#### Short exercise A:
From the forum thread on pairwise stock correlations, reproduce the passage starting at "If you are curious" and ending at "backtest to 1957.".
#### Short exercise B:
In the forum thread on pairwise stock correlations, how does BHP's market cap compare in size with NCM's?

# CBA, BHP, NCM, WOW pairwise correlations



## sinner (25 March 2013)

In part due to the recent discussion about "range trading strategies" and "picking market tops", I compiled the average rolling 20day pairwise correlation for the listed stocks. Just for the sake of anyone interested I thought I would throw up the last 6 months of data in a chart as for me it was very interesting.




If you are curious about why I'd be looking at these sorts of numbers please read

Re range trading:
" Volatility Harvesting and the Importance Of Rebalancing "
http://gestaltu.blogspot.com.au/2012/02/volatility-harvesting-and-importance-of.html

which has a good description of "Shannons Demon" as well as an interesting chart from the paper "The Joy of Volatility" by Dempster, Evstigneev and Schenk-Hoppe.

Re picking market tops:
As well as this tactical allocation strategy which uses pairwise correlations of asset classes

http://timelyportfolio.blogspot.com.au/2011/04/great-faj-article-on-statistical_6197.html

which includes R code for the strategy described along with a backtest to 1957.


----------



## notting (25 March 2013)

I can't be bothered reading the docs.
What does it say to you? Your opinion with respect!


----------



## chops_a_must (25 March 2013)

I was thinking of this today actually, but in relation to the index.

It looks very interesting.

Would I be right in suggesting that gold stocks are actually the move initators based on this?

Thanks for putting this up.


----------



## sinner (25 March 2013)

chops_a_must said:


> I was thinking of this today actually, but in relation to the index.
> 
> It looks very interesting.
> 
> ...




Hi chops,

Yeah, I wanted it to be as illustrative as possible so did not include the index. 

It does look like NCM is the clear leader in correlations. But I was thinking about it and decided there is something else going on here, probably something like (assuming high correlations are market bearish) NCM has been getting hit first because it's already in a downtrend. That's not to say it didn't lead as the chart clearly shows, but the reasons for the leading are less clear, I doubt they are simply "because gold stocks". Maybe in the future it'll be another sector and therefore a different ASX20 stock?

However I do note that over the very long term gold stocks indices tend to exhibit the same effect, i.e. if you add them to a general index portfolio it smooths out the equity curve due to its uncorrelated and elevated volatility, even if the performance of the gold index is very low or negative. Somewhat similar to bonds although bonds have obviously outperformed in a secular bull.

I would say a good takeaway from the chart is that correlation values tend to be quite persistent once they reverse off an extreme, so if you're holding an asset for its diversification benefits and the correlation starts to go up from a very low value, you know ahead of time that the diversification value is going to decrease and switch to cash or perhaps an asset where correlations are coming down off a high value.


----------



## faddishworm (12 June 2013)

Im quite a noob, but what happens to these correlations if BHP buys NCM?

There are speculations about it or so I hear.


----------



## sinner (12 June 2013)

faddishworm said:


> Im quite a noob, but what happens to these correlations if BHP buys NCM?
> 
> There are speculations about it or so I hear.




I'm assuming you're asking, would the BHP avg pairwise correlation start to look more like NCM? Well, BHP market cap is >10 times the size of NCM, so I guess that while there would be some (10% less correlation?) change, I don't imagine it would significantly change the BHP curve.


----------

#### Given data:
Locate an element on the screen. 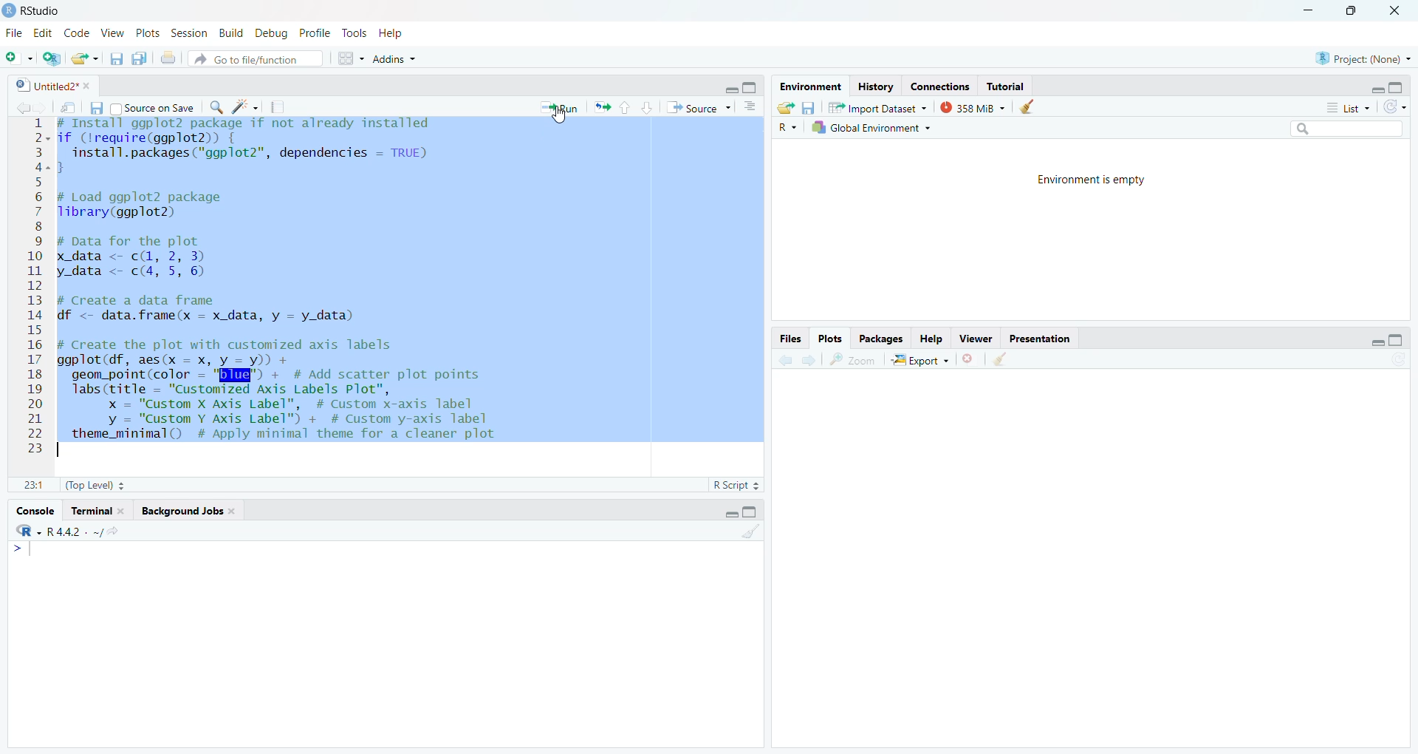 This screenshot has width=1418, height=754. Help is located at coordinates (932, 338).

#### Complete response A:
If you are curious about why I'd be looking at these sorts of numbers please read

Re range trading:
" Volatility Harvesting and the Importance Of Rebalancing "
http://gestaltu.blogspot.com.au/2012/02/volatility-harvesting-and-importance-of.html

which has a good description of "Shannons Demon" as well as an interesting chart from the paper "The Joy of Volatility" by Dempster, Evstigneev and Schenk-Hoppe.

Re picking market tops:
As well as this tactical allocation strategy which uses pairwise correlations of asset classes

http://timelyportfolio.blogspot.com.au/2011/04/great-faj-article-on-statistical_6197.html

which includes R code for the strategy described along with a backtest to 1957.

#### Complete response B:
BHP's market cap is more than 10 times the size of NCM's.